Solve (question no. 2-22) for x :

$\dfrac{1}{x - 1} + \dfrac{2}{x - 2} = \dfrac{3}{x - 3}$

$\dfrac{1}{x - 1} + \dfrac{2}{x - 2} = \dfrac{3}{x - 3}$

Since L.C.M. of denominators (x - 1), (x - 2) and (x - 3) = (x - 1)(x - 2)(x - 3), multiply each term with (x - 1)(x - 2)(x - 3) to get :

$⇒ \dfrac{1(x - 1)(x - 2)(x - 3)}{(x - 1)} + \dfrac{2(x - 1)(x - 2)(x - 3)}{(x - 2)} = \dfrac{3(x - 1)(x - 2)(x - 3)}{x - 3}$

⇒ (x - 2)(x - 3) + 2(x - 1)(x - 3) = 3(x - 1)(x - 2)

⇒ (x² - 2x - 3x + 6) + 2(x² - 1x - 3x + 3) = 3(x² - 1x - 2x + 2)

⇒ (x² - 5x + 6) + 2(x² - 4x + 3) = 3(x² - 3x + 2)

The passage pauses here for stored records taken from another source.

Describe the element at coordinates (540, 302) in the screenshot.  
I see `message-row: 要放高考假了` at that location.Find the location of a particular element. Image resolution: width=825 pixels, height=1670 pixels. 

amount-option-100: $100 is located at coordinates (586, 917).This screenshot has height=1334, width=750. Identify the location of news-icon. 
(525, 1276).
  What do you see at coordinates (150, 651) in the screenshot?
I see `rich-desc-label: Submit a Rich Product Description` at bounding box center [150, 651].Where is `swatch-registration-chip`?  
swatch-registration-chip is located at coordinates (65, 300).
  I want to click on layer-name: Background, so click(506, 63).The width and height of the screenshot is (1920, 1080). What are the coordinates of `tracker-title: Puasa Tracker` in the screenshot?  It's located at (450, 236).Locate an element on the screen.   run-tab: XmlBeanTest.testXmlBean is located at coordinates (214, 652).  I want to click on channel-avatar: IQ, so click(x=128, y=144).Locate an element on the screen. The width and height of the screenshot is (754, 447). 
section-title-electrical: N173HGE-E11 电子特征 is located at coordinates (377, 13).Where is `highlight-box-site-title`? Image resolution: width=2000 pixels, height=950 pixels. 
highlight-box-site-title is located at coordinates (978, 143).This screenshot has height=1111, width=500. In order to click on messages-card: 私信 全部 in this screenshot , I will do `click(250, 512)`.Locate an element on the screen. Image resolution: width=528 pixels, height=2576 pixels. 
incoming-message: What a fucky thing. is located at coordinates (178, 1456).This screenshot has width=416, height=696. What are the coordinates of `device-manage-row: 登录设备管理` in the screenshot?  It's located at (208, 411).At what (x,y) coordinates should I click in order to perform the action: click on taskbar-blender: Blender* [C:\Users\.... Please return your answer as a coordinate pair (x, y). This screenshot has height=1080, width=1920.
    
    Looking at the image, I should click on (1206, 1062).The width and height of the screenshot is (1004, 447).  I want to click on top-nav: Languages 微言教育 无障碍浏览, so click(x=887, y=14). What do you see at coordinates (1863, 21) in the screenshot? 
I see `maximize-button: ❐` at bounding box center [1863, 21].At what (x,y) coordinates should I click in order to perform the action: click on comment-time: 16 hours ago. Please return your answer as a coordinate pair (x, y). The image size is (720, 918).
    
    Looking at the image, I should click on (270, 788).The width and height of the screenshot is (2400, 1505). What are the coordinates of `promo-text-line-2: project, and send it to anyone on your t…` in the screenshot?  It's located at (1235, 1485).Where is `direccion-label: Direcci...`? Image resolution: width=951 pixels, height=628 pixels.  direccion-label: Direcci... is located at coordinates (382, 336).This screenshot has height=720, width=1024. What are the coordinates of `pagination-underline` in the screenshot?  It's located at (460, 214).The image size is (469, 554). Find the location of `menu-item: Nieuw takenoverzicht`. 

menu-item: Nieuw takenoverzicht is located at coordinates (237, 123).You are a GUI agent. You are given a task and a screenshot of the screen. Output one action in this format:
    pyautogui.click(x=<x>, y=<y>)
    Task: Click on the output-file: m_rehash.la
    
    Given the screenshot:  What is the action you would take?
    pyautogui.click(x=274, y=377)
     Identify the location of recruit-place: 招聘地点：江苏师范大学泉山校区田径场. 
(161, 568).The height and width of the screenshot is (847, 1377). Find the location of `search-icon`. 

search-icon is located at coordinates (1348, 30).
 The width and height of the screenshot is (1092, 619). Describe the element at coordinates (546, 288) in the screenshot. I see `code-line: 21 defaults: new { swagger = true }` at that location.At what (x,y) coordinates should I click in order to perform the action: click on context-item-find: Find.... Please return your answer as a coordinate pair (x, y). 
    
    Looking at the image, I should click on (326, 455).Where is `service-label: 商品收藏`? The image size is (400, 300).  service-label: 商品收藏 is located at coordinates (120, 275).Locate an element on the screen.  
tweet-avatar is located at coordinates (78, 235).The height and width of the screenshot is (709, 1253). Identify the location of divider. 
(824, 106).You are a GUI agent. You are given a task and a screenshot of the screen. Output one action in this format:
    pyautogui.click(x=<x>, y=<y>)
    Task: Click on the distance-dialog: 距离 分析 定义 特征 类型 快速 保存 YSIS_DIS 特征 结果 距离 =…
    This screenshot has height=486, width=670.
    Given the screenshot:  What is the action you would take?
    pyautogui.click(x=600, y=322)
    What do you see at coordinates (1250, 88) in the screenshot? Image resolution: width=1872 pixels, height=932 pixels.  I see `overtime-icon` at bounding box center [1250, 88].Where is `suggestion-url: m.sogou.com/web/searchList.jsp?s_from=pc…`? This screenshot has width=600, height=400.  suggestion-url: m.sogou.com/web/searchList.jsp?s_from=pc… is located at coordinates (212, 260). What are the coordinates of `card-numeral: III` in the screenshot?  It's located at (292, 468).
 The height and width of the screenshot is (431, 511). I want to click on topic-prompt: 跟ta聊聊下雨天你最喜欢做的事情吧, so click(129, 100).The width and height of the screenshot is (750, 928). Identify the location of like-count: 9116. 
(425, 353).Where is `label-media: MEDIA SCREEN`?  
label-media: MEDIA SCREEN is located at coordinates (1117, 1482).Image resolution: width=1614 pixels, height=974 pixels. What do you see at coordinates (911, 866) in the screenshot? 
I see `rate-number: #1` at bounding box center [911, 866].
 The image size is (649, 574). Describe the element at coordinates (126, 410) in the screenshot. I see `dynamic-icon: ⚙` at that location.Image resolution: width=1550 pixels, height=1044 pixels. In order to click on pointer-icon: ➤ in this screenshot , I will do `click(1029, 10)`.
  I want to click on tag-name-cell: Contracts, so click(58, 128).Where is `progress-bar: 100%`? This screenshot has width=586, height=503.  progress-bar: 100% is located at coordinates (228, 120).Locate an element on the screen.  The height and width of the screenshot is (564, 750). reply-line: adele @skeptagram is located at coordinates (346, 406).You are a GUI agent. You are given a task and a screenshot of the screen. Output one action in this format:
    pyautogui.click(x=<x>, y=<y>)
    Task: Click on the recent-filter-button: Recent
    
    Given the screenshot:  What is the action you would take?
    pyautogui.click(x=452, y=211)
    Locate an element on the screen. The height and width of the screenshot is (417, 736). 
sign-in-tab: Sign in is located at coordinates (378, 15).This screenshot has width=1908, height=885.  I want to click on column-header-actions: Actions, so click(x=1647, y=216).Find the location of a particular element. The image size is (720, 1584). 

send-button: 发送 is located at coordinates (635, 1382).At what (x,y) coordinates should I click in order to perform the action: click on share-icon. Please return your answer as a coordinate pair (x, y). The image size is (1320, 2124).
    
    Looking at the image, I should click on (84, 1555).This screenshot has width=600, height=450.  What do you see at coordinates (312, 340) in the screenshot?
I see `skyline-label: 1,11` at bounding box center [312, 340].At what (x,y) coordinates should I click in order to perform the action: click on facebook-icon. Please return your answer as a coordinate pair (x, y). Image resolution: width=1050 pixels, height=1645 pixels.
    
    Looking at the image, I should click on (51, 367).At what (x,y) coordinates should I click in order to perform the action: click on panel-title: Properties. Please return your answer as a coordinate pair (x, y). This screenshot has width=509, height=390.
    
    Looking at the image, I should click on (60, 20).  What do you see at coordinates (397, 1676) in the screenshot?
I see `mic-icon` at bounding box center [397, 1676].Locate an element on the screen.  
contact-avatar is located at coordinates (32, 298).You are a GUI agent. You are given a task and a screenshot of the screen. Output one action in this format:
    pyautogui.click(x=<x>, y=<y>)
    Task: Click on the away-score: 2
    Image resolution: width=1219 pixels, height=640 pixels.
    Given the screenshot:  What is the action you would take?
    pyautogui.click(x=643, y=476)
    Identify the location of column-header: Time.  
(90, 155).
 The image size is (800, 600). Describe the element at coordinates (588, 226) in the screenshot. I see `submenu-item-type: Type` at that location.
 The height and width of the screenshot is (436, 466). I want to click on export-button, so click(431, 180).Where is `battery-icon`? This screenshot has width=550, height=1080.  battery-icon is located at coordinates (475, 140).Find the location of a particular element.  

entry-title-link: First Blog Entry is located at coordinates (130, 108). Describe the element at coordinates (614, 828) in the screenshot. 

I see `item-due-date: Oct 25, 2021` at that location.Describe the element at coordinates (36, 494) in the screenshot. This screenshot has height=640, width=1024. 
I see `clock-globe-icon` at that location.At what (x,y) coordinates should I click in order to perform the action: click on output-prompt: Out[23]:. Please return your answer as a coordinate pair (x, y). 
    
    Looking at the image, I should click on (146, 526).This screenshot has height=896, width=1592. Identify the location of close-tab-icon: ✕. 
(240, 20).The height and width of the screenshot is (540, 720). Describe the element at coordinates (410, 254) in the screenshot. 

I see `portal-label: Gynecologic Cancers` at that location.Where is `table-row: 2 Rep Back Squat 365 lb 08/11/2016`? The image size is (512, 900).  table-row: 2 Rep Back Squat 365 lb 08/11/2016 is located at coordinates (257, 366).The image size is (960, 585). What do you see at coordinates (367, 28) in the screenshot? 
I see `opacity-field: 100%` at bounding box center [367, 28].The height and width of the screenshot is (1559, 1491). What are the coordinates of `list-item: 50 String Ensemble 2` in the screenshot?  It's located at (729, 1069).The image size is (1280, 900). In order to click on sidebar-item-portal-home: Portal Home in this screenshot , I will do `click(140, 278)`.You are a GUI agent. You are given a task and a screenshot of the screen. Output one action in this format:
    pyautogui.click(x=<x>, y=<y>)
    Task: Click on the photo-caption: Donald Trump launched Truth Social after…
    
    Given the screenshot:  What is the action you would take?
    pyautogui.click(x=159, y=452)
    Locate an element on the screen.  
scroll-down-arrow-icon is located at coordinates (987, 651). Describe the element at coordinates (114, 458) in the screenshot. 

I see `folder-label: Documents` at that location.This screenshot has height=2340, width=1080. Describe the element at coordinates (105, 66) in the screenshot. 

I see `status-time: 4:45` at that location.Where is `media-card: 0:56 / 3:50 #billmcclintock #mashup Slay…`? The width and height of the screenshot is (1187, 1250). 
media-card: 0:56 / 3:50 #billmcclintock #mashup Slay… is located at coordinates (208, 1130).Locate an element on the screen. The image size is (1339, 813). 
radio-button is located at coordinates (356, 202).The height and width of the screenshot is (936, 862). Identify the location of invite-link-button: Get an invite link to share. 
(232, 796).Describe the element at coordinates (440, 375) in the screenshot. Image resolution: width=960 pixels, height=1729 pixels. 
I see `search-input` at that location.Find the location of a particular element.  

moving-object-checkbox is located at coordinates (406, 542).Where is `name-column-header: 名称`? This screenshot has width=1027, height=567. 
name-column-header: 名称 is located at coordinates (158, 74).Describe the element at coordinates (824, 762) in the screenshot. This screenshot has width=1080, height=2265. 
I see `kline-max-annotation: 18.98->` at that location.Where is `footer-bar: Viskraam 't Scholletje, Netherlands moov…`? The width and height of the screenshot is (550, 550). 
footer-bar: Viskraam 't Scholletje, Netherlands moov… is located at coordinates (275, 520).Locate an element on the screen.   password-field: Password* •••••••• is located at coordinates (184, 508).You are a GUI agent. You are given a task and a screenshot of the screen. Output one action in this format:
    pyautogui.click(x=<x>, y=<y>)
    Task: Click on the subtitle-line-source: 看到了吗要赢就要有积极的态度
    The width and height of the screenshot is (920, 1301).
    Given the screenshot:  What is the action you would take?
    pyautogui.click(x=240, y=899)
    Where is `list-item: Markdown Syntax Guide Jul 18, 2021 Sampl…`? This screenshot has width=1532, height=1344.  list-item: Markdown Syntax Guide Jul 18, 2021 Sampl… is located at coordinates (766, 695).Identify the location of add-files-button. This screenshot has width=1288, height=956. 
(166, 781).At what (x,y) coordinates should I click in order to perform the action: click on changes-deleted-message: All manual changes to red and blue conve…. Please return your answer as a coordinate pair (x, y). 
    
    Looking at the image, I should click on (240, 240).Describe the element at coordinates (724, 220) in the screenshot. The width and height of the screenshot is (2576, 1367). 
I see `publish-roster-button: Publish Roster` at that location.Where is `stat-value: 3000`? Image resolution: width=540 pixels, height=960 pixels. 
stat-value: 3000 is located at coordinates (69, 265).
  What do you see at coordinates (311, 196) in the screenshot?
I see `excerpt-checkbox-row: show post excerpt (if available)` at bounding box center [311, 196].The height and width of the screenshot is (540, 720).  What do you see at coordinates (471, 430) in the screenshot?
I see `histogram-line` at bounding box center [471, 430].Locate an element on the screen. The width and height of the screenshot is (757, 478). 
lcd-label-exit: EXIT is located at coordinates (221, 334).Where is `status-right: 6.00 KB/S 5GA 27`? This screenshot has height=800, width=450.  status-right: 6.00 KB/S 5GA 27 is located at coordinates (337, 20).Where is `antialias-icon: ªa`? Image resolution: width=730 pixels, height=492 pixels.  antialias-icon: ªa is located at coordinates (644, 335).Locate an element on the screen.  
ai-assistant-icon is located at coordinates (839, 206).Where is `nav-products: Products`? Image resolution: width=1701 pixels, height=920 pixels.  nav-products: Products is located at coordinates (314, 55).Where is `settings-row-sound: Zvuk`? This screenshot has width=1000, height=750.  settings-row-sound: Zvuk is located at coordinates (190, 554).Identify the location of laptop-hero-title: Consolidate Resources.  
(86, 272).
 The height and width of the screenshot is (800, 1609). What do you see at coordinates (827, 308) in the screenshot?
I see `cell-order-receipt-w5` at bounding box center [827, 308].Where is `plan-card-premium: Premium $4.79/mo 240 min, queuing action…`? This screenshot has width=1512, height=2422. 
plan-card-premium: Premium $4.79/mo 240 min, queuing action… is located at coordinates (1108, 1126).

⇒ x² - 5x + 6 + 2x² - 8x + 6 = 3x² - 9x + 6

⇒ 3x² - 13x + 12 = 3x² - 9x + 6

⇒ 3x² - 3x² - 13x + 9x = 6 - 12

⇒ - 4x = - 6

⇒ x = $\dfrac{6}{4}$

⇒ x = $\dfrac{3}{2}$

⇒ x = $1\dfrac{1}{2}$

Hence, the value of x is $1\dfrac{1}{2}$.